I parlamentari del centrosinistra stazionano tra il Transatlantico e il cortile dove si fuma per tutto il pomeriggio di sabato (anche se a un certo punto gli juventini si appartano per seguire la partita, guidati dal ds Fabrizio Morri), e approfittano dell’attesa, mentre in aula si svolge il rito delle dichiarazioni di voto, per scambiarsi informazioni e lamentazioni sul maxiemendamento. Già, perché nessuno sa bene cosa ci sia in quel mega-testo di quasi mille commi che ha sussunto la Finanziaria di Padoa-Schioppa. Neppure il relatore, il pur ferratissimo diessino toscano Michele Ventura. All’ora di pranzo, per dire, il compagno di gruppo Paolo Gambescia (ex direttore di Unità e Messaggero, quindi attento alle vicende della stampa) gli segnala allarmato che pare che dal maxiemendamento siano spariti i fondi per l’editoria destinati ai quotidiani. Ventura cade dalle nuvole e si attacca al telefono cercando il sottosegretario con delega all’Editoria, il prodiano Ricky Levi, e gli chiede conto della sparizione: «Era un impegno che avevate preso con me e con la maggioranza!». Evidentemente strappa una mezza promessa, perché poi dichiara alle agenzie che «i fondi saranno ripristinati in Senato, sicuramente». D’altronde sono decine se non centinaia gli «impegni» che il governo dovrebbe ripristinare a Palazzo Madama, avendoli ignorati a Montecitorio col risultato di far imbufalire mezza maggioranza. Tant’è che il rappresentante del Pdci Napoletano lo sottolinea in aula, rivolto a Prodi: «Per il futuro vi invitiamo a concordare prima, e non dopo, con la vostra base parlamentare i miglioramenti da apportare». E il capogruppo di Rifondazione Gennaro Migliore avverte: «Tutti gli accordi stretti alla Camera dovranno essere mantenuti nella seconda lettura al Senato».

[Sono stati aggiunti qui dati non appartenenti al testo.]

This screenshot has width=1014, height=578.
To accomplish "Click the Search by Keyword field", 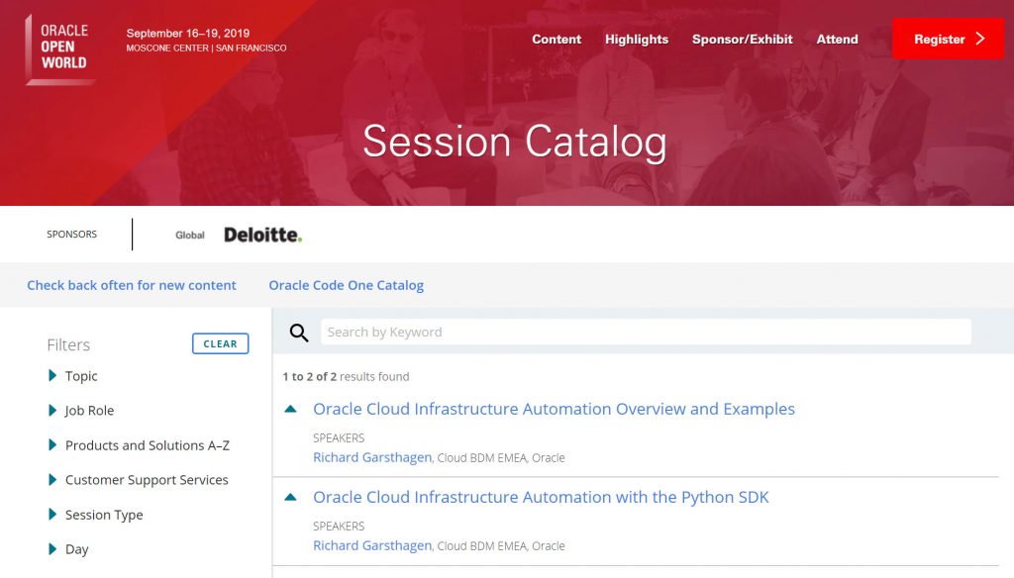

La verità, spiega il socialista Giovanni Crema, è che «la notte del maxiemendamento, giovedì, è successo di tutto e di più: persino Ventura e il presidente della commissione Bilancio Duilio, che avevano titolo istituzionale per seguire la formazione del testo, sono stati allontanati dal governo, che ha fatto come gli pareva». Gli aneddoti che si raccolgono sono decine: fondi per il rilancio degli armamenti, caldeggiati dal sottosegretario ds Forcieri e dal vicepremier D’Alema, spariti su pressione del Prc e dirottati sulla Cooperazione allo Sviluppo (affidata alla bertinottiana Patrizia Sentinelli). E «giochi delle tre carte» dei tecnici dell’Economia, che infilano nel testo del maxiemendamento le richieste di modifica della maggioranza sapendo che di lì a poco verranno dichiarate inammissibili dalla presidenza della Camera perché il governo si è «dimenticato» di depositarle in aula.
Malumori, lamentele, proteste, ma intanto la fiducia tocca votarla, e anche difenderla.

Piero Fassino dice, con un rimprovero neanche troppo velato alla gestione comunicativa del governo, che «man mano che passano i giorni ci si rende conto di quello che all’inizio non è stato reso sufficientemente evidente: questa è una Finanziaria molto ambiziosa».